FTC Opening Inquiry on Sony’s Bungie Acquisition

| May 6, 2022
FTC Opening Inquiry on Sony's Bungie Acquisition

The Federal Trade Commission is opening an official inquiry into Sony’s acquisition of Bungie, the studio behind the Destiny series.

This marks a notable increase in oversight for acquisitions in the gaming industry, and it’ll be the second planned purchase the FTC is investigating. In April 2022, the FTC announced it was launching an investigation of the Microsoft Activision deal, which is still ongoing.

In January Sony announced it was purchasing Bungie for $3.6 billion, although the studio would continue to function as an “independent subsidiary.” According to The Information, the FTC began seeking more information about the deal last week.

The investigation will focus on concerns that Sony is trying to block competition, like Xbox, from accessing Bungie’s games, including Destiny 2. In short, an investigation would have to examine the popularity of Destiny 2 and whether blocking access could meaningfully hurt competitors. This is similar to the FTC’s investigation of Microsoft, which is examining consumer data and other aspects to try and determine how the deal might impact the labour market and those that have accused Activision of discrimination and hostile workplace.

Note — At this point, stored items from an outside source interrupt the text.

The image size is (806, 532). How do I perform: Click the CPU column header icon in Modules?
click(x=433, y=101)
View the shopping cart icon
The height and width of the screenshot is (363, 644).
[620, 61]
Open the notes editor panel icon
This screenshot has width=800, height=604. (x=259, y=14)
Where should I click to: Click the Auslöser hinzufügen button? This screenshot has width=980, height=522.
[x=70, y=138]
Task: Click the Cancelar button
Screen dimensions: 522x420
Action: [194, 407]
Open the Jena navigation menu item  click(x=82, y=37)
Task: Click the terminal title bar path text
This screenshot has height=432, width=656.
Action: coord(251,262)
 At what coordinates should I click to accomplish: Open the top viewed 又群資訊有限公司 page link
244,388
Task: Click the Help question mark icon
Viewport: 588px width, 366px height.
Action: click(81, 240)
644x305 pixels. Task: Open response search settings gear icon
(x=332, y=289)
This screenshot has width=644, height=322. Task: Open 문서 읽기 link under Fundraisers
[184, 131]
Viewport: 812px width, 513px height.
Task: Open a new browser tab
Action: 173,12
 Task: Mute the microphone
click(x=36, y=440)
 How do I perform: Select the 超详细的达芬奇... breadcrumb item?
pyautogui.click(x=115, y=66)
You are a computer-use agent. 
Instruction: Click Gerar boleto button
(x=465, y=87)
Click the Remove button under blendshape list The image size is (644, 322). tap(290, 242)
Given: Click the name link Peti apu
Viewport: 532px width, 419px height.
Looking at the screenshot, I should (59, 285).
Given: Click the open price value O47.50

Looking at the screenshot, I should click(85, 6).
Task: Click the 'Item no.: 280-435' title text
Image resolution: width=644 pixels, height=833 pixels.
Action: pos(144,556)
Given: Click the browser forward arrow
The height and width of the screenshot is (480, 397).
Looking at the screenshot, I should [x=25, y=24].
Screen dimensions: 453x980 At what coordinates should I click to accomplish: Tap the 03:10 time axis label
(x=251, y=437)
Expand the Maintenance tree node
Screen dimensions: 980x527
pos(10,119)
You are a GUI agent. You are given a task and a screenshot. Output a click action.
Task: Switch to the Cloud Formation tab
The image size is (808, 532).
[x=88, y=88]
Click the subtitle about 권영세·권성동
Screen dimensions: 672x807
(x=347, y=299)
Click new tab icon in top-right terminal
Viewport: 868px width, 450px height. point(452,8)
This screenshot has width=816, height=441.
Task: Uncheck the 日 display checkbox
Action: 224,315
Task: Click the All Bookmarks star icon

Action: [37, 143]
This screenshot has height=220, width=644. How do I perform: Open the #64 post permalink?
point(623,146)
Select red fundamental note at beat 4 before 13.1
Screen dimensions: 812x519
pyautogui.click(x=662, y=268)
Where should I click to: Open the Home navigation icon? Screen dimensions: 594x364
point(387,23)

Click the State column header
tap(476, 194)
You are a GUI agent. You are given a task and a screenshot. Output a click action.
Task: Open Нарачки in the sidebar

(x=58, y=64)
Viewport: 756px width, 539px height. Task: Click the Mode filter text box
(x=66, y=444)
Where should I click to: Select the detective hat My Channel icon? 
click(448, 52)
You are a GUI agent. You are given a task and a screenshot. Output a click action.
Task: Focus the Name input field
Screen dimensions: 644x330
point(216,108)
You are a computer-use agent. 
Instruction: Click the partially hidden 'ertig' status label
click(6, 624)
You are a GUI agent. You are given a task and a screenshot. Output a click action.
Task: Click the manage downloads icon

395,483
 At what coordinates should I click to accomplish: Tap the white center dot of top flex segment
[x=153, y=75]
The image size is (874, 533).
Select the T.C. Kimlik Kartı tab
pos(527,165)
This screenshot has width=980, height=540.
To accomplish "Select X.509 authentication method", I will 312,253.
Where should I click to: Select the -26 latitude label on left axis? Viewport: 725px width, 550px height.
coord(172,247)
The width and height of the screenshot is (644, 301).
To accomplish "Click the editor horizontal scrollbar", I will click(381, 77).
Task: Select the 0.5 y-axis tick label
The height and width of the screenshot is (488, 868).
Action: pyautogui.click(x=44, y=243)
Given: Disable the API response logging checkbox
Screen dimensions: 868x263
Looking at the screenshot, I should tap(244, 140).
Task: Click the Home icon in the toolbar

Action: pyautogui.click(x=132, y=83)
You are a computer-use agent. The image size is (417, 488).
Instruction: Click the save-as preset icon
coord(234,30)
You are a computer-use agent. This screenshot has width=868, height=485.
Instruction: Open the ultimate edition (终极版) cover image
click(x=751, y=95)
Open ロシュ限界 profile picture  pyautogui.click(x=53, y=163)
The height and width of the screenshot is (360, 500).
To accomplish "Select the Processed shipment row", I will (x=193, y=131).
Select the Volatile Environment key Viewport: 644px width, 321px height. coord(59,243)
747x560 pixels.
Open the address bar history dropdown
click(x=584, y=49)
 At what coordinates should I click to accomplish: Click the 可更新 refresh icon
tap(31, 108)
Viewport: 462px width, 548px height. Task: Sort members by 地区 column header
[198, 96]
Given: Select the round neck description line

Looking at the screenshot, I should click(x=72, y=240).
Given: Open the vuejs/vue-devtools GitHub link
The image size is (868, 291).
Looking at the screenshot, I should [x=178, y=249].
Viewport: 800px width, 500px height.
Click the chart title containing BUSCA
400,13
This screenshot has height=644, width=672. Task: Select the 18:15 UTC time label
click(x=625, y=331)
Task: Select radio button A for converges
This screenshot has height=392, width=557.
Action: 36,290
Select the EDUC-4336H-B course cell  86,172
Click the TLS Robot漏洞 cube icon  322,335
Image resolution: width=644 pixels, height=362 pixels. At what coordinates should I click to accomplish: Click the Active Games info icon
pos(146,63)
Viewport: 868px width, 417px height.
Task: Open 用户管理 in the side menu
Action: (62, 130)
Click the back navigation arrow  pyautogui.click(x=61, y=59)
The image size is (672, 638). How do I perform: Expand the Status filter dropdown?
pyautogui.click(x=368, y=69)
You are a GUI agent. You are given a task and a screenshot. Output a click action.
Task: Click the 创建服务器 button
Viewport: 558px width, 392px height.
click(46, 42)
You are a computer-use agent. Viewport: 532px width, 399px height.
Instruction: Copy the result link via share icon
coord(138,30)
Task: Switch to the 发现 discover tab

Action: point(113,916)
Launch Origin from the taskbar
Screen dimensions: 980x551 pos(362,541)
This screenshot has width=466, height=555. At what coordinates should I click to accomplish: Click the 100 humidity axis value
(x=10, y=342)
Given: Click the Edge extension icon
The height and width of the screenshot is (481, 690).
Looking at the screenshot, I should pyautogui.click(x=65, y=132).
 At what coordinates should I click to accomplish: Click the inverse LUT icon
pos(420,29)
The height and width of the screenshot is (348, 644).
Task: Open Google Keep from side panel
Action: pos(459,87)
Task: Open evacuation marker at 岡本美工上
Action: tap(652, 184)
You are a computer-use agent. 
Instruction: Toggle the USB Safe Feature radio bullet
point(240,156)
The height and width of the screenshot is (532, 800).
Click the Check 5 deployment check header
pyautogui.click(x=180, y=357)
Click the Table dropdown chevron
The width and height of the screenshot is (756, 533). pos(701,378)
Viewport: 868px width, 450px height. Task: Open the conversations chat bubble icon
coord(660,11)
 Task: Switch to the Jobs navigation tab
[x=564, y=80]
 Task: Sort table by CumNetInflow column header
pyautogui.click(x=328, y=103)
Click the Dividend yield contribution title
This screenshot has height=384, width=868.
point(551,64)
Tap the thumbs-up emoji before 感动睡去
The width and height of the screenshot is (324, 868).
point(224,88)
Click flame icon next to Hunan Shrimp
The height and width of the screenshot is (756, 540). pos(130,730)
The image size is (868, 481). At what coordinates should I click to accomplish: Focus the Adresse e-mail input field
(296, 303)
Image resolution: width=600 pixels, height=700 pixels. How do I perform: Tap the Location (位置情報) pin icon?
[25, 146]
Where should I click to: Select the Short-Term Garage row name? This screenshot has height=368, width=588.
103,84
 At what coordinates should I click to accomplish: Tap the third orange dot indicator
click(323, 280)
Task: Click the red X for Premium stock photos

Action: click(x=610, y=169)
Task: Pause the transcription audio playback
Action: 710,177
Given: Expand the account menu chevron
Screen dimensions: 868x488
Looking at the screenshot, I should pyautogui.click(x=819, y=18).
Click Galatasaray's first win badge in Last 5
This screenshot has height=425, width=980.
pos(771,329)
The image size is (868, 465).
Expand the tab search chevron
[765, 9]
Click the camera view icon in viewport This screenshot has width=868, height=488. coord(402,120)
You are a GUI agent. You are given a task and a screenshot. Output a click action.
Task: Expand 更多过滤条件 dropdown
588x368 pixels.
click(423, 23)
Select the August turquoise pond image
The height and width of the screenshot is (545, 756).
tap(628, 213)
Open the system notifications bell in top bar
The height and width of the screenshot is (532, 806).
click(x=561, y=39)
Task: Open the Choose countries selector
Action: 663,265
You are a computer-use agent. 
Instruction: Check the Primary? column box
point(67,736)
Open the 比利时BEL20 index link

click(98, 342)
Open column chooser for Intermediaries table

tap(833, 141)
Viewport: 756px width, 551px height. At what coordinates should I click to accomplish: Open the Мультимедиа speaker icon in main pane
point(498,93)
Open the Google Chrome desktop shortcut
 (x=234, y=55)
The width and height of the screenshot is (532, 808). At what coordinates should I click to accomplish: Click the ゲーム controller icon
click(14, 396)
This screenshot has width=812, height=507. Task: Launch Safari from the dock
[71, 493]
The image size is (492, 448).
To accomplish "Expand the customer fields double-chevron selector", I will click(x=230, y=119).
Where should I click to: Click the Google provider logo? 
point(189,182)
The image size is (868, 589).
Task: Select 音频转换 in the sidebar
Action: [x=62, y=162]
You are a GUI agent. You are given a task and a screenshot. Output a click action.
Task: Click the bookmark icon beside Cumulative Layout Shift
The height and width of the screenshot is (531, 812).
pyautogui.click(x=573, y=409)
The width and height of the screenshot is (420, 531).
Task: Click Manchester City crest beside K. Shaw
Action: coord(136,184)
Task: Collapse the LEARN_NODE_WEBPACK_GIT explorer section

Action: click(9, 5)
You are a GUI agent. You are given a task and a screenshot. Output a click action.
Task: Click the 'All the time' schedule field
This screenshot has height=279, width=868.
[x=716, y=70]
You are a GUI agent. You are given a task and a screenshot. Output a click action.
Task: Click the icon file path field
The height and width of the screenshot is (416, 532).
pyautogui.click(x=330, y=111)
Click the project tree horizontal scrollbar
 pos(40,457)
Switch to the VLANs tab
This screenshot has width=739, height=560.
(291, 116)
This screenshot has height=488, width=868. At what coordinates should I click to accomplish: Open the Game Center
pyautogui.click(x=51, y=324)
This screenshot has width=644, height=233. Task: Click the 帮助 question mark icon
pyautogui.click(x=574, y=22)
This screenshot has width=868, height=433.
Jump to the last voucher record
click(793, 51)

Ftc Opening Inquiry On Sony'S Bungie Acquisition

While the FTC’s investigation is unlikely to put a stop to Sony’s purchase of Bungie, it could potentially slow the deal down by a matter of weeks or months. Sony is at an advantage, as it has already stated Destiny 2 will remain a multiplatform title, and Bungie remains largely independent, rather than being folded into PlayStation Studios. The deal also isn’t wracked by the controversy and issues that surround Microsoft.

Acquisitions in the video game industry are likely to come under more scrutiny moving forward, as more companies continue to consolidate. Earlier this year, Take-Two Interactive announced it was acquiring Zynga, and Embracer Group merged with Borderlands developer Gearbox. Even the New York Times got in on the party when it bought the massively popular Wordle.